No governo Lula, será preciso fortalecer os laços econômico-políticos entre os países da América Latina, partindo da correlação de forças mundiais que está demonstrando vontade política para enfrentar o imperialismo anglo-americano em decadência. Os EUA tentam manter seu domínio nas suas antigas colônias, através de golpes, financiamento de fascistas, promovendo revoluções coloridas. Infiltram-se através da CIA nos aparatos governamentais e até mesmo nas Forças Armadas.
O governo Lula estará em eterna disputa. A Frente Ampla que foi importantíssima para derrotar o fascismo e a direita, com o tempo, manifestará suas contradições. Apesar da vitória do Lula, o agronegócio não deixará de envenenar a agricultura, as pessoas, os alimentos, o meio ambiente e os lençóis freáticos. O governo enfrentará um Congresso Nacional com predominância de bancadas específicas com interesses próprios; encontrará uma enorme dívida com os banqueiros e um Banco Central, nestes primeiros dois anos, nas mãos dos mesmos; enfrentará setores privatizados que deveriam estar sob o controle do Estado dentro de um projeto sólido de desenvolvimento.
A política neoliberal pelas mãos do nazi-fascismo de Bolsonaro, não convinha mais à Globo e à maioria do STF; estes optaram por competir em democracia, apoiaram a eleição do Lula, sendo que no passado jogaram contra o PT, apoiaram o golpe contra a Dilma, atuaram pela prisão do Lula com a Lava Janto, jogando contra os movimentos sociais. É preciso ter isto em conta, para não ficarmos subordinados aos objetivos destes setores, ao mesmo tempo em que há que apoiar as fortes decisões do juiz Alexandre de Morais. A Globo e o STF viram que o monstro que eles criaram, cresceu e se voltou contra os seus criadores. Levando a sociedade a barbárie. A criatura ficou maior que o criador. Há a questão militar. As Forças Armadas há muito têm navegado na ideologia neoliberal e de certa forma antidemocrática. Não participaram diretamente de um golpe em 8 de janeiro porque não havia um ambiente para tal, mas se tivessem a oportunidade, teriam participado de um golpe militar. Por isso, é justificável a pressão da esquerda ao Ministro da Defesa para a rendição de contas de todas suas ações.

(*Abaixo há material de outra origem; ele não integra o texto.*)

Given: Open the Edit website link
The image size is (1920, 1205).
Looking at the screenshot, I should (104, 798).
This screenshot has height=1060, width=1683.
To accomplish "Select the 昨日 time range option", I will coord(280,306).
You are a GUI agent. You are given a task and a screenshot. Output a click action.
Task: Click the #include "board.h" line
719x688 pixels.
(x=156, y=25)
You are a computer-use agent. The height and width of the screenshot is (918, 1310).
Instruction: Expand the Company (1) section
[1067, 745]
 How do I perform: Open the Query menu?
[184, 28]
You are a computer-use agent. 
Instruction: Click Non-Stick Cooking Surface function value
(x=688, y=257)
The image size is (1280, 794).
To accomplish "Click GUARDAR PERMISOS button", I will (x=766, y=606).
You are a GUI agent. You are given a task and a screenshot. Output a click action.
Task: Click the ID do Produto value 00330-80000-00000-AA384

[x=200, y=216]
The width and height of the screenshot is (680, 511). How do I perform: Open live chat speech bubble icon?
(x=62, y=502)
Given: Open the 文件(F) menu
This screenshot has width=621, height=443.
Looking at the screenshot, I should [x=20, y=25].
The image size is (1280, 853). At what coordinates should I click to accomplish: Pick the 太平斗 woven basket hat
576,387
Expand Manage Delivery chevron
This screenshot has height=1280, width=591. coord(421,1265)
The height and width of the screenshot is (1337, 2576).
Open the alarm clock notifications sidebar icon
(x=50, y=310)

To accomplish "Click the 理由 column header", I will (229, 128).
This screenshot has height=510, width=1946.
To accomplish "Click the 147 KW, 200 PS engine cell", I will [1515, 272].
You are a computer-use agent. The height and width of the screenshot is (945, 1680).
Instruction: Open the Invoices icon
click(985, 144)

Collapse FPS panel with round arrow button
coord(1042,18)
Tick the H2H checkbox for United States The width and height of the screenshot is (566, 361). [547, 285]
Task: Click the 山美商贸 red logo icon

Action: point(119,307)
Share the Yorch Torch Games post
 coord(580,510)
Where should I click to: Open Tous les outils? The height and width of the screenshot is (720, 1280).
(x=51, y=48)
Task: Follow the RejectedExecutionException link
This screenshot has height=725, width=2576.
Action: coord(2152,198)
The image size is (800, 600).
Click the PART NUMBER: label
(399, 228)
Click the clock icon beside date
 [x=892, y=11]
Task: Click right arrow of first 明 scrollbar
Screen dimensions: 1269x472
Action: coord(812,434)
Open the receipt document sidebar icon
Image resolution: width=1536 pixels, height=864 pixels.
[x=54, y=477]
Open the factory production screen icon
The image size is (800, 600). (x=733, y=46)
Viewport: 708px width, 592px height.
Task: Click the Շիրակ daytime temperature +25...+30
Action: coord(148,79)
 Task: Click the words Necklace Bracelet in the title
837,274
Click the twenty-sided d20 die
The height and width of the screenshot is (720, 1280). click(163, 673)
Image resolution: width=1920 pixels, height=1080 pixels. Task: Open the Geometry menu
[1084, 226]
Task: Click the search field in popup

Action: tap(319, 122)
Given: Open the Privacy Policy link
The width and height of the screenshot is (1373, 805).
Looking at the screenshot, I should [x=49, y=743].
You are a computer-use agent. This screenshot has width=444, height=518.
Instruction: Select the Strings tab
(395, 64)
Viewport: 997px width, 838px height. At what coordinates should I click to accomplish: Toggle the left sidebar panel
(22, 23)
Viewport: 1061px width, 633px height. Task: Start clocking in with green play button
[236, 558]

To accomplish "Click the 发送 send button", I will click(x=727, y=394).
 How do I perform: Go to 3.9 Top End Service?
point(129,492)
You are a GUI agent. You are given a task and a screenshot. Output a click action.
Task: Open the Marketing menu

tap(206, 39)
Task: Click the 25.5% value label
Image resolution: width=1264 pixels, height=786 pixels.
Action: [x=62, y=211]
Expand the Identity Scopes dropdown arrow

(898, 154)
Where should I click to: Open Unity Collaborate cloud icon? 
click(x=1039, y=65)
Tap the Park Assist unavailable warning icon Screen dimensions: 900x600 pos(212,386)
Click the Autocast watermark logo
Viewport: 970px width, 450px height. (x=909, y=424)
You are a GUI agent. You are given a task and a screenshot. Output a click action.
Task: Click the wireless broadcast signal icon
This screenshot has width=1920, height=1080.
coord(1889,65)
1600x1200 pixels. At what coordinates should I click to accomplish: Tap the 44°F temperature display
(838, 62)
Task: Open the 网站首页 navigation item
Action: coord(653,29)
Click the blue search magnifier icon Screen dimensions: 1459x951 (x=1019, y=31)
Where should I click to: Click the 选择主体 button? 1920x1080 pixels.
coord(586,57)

Com a autoridade do Lula a nível internacional, e a correlação de forças mundial de crise das burguesias nos EUA e na Europa pode jogar a favor das alianças políticas e o empurrão inicial das medidas do projeto eleitoral de reconquista da soberania. Neste contexto é muito importante o papel de relevo do Brasil de Lula na recuperação do funcionamento progressista de integração regional da América do Sul e do Caribe através dos acordos na recente CELAC na Argentina, onde um dos temas foi a moeda comum (contra o domínio do dólar) entre o Brasil-Argentina extensiva ao resto da região. Mas, nunca esquecer a importância dos movimentos sociais para consolidar um governo Lula que consiga estabilizar a democracia brasileira na verdadeira acepção da palavra: democracia para as massas recuperarem a sua dignidade econômica, humana e social.